大関大の里が綱とりへ白星スタート、先場所敗れた若元春を下す 2日目は高安戦

大の里(左)は若元春を寄り切りで破る(撮影・河田真司)

<大相撲夏場所>◇初日◇11日◇東京・両国国技館

今場所最大の注目、初の綱とりに挑む大の里(24=二所ノ関)は先場所で敗れている東前頭筆頭の若元春を下して、角界の頂点に向けて幸先のいいスタートを切った。

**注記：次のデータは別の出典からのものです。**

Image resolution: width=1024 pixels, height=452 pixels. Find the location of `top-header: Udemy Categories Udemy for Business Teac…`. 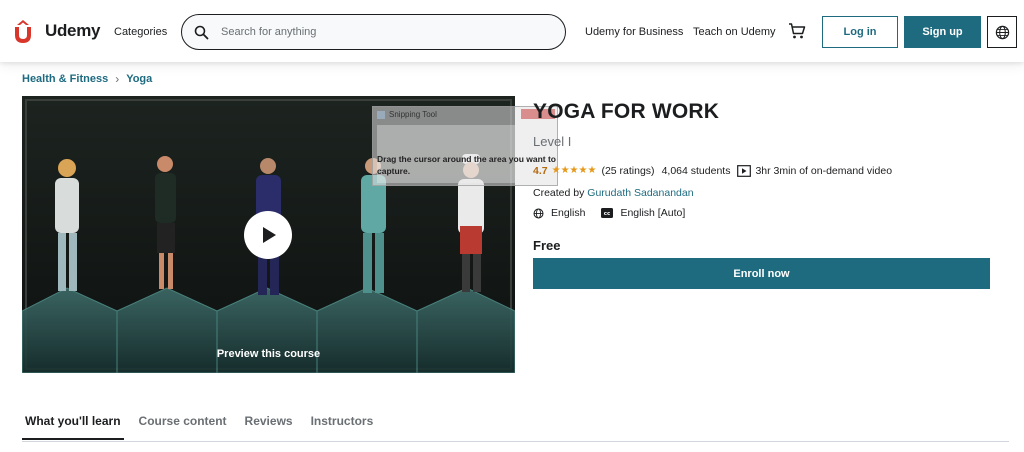

top-header: Udemy Categories Udemy for Business Teac… is located at coordinates (512, 31).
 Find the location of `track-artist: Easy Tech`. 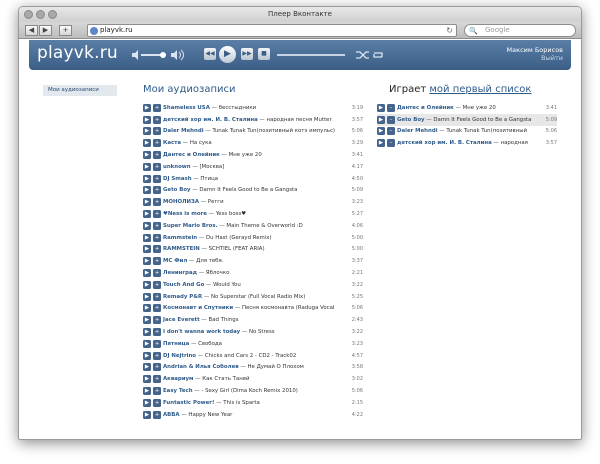

track-artist: Easy Tech is located at coordinates (178, 391).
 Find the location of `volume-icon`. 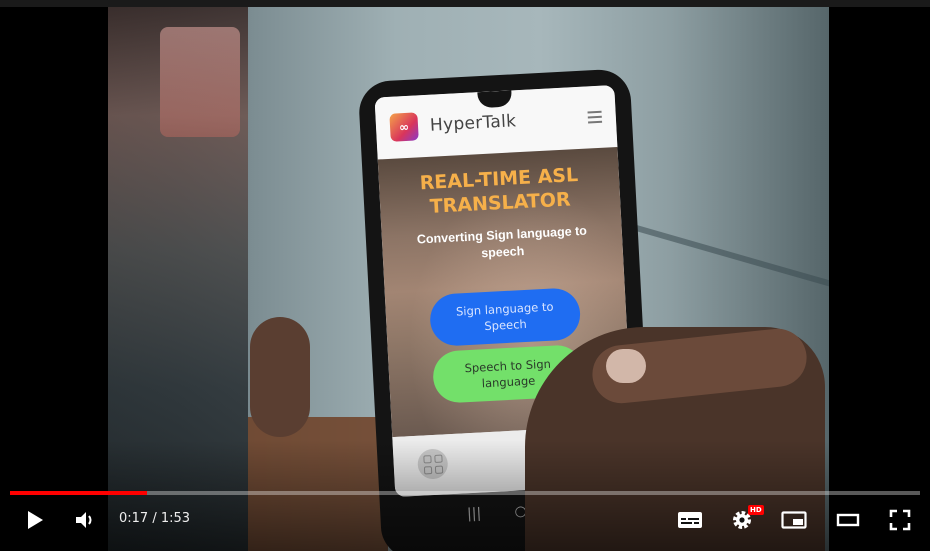

volume-icon is located at coordinates (84, 520).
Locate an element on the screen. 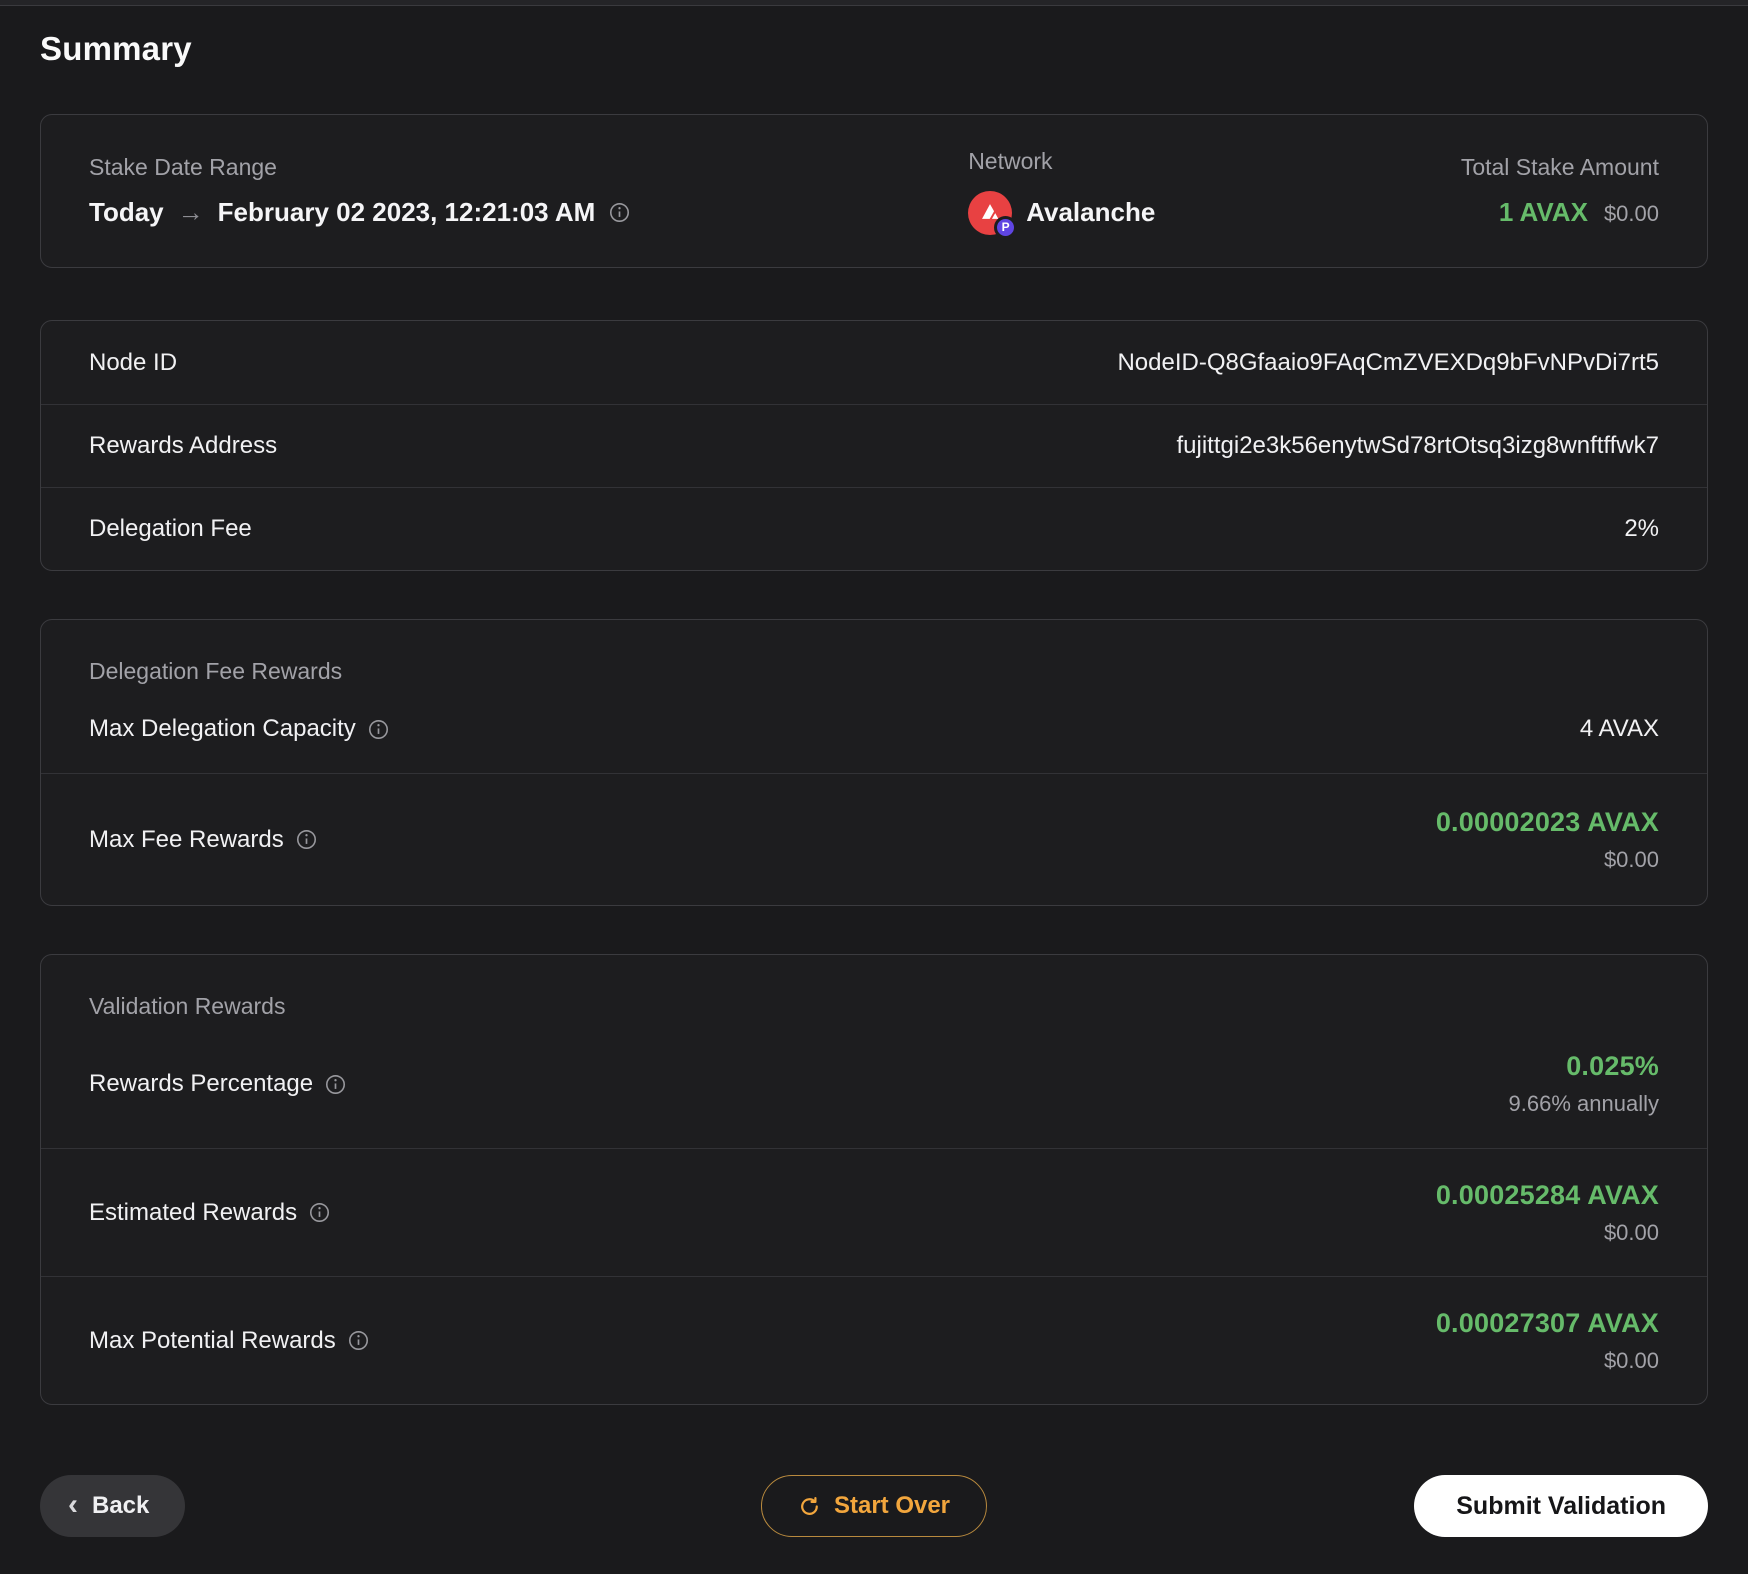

対策がいきた。敗れた昨年名古屋場所2日目、先場所4日目ともに、1度は相手を土俵際まで押し込みながら、隙を許して左を差され、相手の形を許してから逆転された格好だった。それだけに稽古打ち上げとなった今月9日も、若元春とほぼ体格が同じ三段目藤宗を指名して6番取り、自身が得意な右を差した形と、あえて左を差させた形を試し、対策してきた。何よりも、右四つの自身とはけんか四つ、差し手争いのうまさは健在の師匠二所ノ関親方(元横綱稀勢の里)と6日に計10番の三番稽古を行い、左四つへの苦手意識、差し手争いを制することができなくても動じない、新たな武器“右上手”という引き出しがあることで、精神的な余裕が生まれた様子だった。

2日目も同じく左四つで、先場所は優勝決定戦を行った高安戦。高安には本割で2戦2敗と苦しめられてきたが、左四つへの苦手意識を克服し、勢いに乗って先場所の本割で敗れた2人に連勝発進して、綱とりロードを絶好のスタートにしたいところだ。